The Changing Academic Publishing Landscape in China

01:09:33

Release Date: 08/24/2020, Zong-Ming Cheng, Tao Tao, Donna Minton, Ph.D., Lori Carlin

For nearly two decades, international publishers have seen tremendous output from China provide mainly positive impact on their publishing programs. They’ve experienced growth from subscriptions to submissions to accepted papers, with little end in sight…or is there? China may now believe it is time to “build its own ship and sail independently,"" developing their own international academic publishing market. Recent activities and reports certainly indicate that China is looking to expand their scholarly publishing efforts, trying new approaches and providing funding to support experimentation. Now, an unprecedented large-scale national plan (including the “Action Plan for the Excellence of Chinese STM Journals”) includes specific directives to encourage internal, domestic collaboration and expansion. What if these efforts lead China to turn their publishing output inward?

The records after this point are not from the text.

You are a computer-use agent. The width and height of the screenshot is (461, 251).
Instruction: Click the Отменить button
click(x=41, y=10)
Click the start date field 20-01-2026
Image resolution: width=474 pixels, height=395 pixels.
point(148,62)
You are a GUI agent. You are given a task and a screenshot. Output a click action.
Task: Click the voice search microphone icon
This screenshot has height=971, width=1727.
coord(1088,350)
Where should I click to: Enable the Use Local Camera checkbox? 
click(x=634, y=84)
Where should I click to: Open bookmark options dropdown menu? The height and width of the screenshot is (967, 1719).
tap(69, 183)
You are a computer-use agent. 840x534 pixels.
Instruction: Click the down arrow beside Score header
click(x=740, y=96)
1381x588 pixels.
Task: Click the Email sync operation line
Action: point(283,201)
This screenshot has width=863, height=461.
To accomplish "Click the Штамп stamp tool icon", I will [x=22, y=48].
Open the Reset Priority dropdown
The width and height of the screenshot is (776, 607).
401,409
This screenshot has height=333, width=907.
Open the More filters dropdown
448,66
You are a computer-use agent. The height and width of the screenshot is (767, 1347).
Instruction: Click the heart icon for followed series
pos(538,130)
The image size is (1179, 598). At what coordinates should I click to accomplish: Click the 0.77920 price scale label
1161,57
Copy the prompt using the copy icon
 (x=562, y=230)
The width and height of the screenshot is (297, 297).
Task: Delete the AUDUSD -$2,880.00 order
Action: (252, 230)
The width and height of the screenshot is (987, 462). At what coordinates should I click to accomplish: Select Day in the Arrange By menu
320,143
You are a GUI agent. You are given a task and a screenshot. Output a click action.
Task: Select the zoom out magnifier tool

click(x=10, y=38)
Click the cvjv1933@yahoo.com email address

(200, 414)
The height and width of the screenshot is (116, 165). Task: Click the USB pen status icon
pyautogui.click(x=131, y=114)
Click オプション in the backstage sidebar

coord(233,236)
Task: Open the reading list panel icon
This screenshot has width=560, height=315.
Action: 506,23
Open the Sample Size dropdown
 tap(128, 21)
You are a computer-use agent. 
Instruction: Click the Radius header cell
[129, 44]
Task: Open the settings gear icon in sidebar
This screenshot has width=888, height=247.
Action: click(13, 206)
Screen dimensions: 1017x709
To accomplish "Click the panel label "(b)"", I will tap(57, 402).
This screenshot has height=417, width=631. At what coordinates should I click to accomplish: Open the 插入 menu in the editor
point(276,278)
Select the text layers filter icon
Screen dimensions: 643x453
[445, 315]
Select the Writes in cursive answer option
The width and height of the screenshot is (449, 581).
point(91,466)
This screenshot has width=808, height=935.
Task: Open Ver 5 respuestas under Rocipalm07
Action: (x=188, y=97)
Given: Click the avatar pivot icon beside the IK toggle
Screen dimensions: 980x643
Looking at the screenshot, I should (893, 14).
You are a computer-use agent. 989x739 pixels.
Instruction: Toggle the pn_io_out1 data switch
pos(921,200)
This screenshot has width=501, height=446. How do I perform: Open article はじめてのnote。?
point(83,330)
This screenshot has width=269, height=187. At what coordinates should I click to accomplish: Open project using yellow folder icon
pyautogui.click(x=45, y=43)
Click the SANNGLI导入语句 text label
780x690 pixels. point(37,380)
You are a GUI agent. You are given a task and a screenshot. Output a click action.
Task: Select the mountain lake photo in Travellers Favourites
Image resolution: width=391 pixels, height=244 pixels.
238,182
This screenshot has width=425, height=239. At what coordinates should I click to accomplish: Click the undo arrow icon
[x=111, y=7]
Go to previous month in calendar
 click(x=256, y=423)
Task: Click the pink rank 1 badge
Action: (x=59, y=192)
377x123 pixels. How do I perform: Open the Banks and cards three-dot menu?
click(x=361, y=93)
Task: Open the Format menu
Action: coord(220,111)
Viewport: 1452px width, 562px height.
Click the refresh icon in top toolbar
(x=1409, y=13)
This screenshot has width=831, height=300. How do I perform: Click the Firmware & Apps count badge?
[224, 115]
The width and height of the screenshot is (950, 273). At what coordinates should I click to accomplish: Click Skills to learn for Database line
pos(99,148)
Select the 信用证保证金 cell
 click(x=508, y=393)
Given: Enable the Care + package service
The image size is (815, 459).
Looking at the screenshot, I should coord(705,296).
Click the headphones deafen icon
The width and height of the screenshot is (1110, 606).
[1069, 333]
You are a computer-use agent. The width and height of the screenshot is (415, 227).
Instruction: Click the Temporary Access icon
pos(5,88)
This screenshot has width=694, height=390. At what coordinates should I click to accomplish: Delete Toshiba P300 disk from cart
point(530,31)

In this session, experts with local experience in China will provide first-hand insights into the most recent Chinese directives and developments that have the potential to disrupt the academic publishing industry in China. We will hear directly from those experimenting with new and novel approaches to publishing research in China, along with what Chinese researchers are saying today about publishing, open access, how they make submission decisions, and what publishers need to know about the new and emerging opportunities and challenges in China.